一匹狼くん、 拾いました。弐
「ミカ?大丈夫?」
緋也に顔を覗き込まれ、慌てて返事をする。
「……あっ、あぁ」
「ハッ、わかりやす。怖いなら怖いっていえばいいのに」
小馬鹿にするみたいにいって、緋也は笑う。
「全くだ。大丈夫だ、ミカ。露麻が何か企んでたとしても、俺らでお前を守るから」
そういい、結賀は俺の頭をフード越しにポンポンっと撫でて笑った。
「……あぁ、ありがとう」
「ん。じゃ、幹部室戻るか。ミカ、わかんないことあるなら勉強教えてやるよ。緋也はどうする?」
「僕は血流に戻るよ。ミカに会ってくるとしか言ってないから、あんま遅いと幹部のみんなに心配されそうだし。ミカ、何かあったら言ってね。
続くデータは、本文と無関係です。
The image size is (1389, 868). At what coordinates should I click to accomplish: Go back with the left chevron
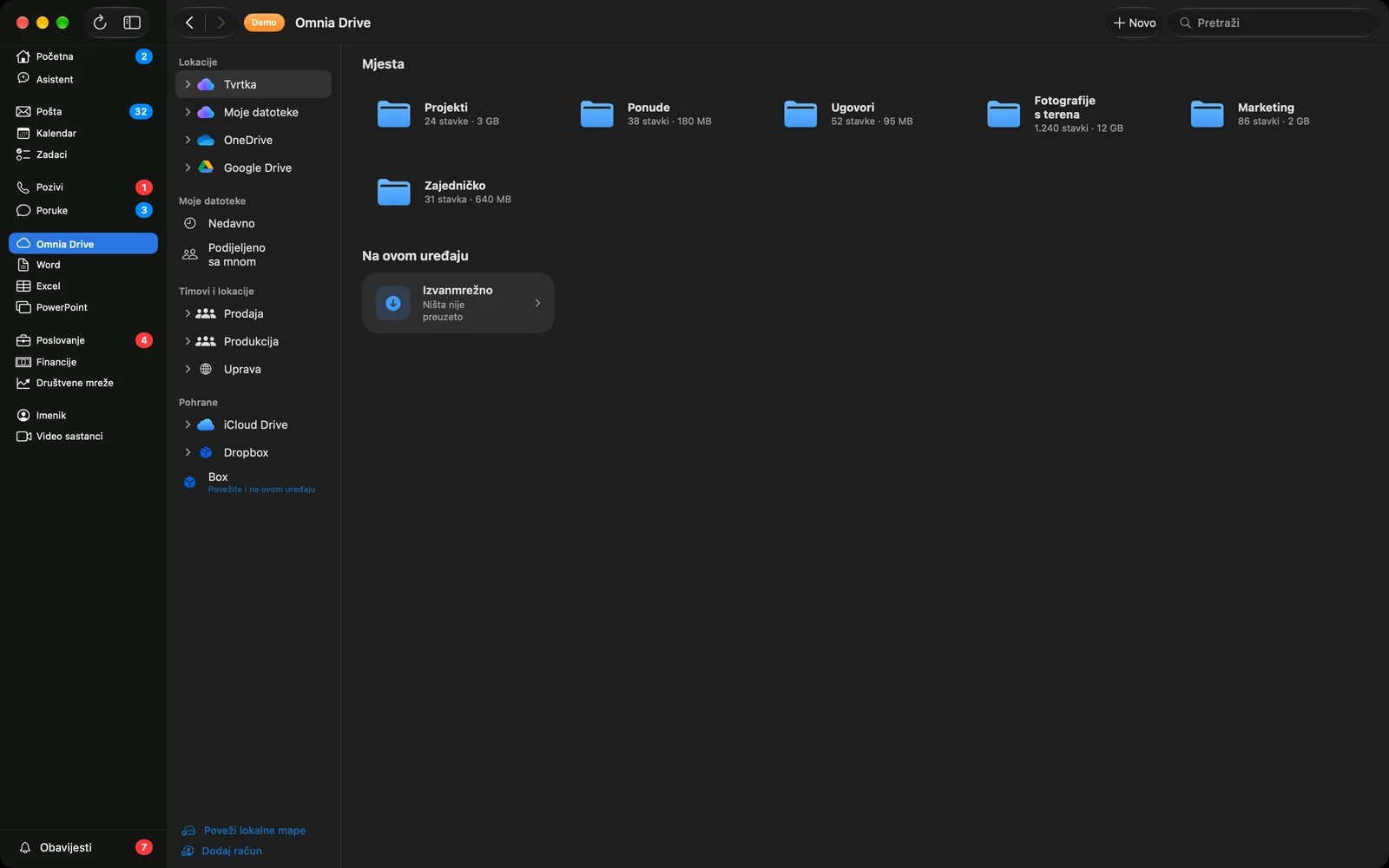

あまり一人にならないで」
「あぁ、わかった」
俺が頷いたのを見てから、緋也は去っていった。
それから一週間過ぎ、テストも無事終わって、華龍の倉庫で時間を潰してた日のこと。
「……総長、何か執事の服を着た方が俊平様を呼んでくださいって言ってるんですけど」
下っ端が幹部室に入ってきて、結賀に言う。
間違いなく、露麻のことだ。
「ミカ、追い返していいよな?」
結賀は俺を見てから立ち上がる。
「結賀、待って。俺も一緒に行く。話聞くだけ聞いてみたい」
結賀の服の裾を掴んで、俺は言う。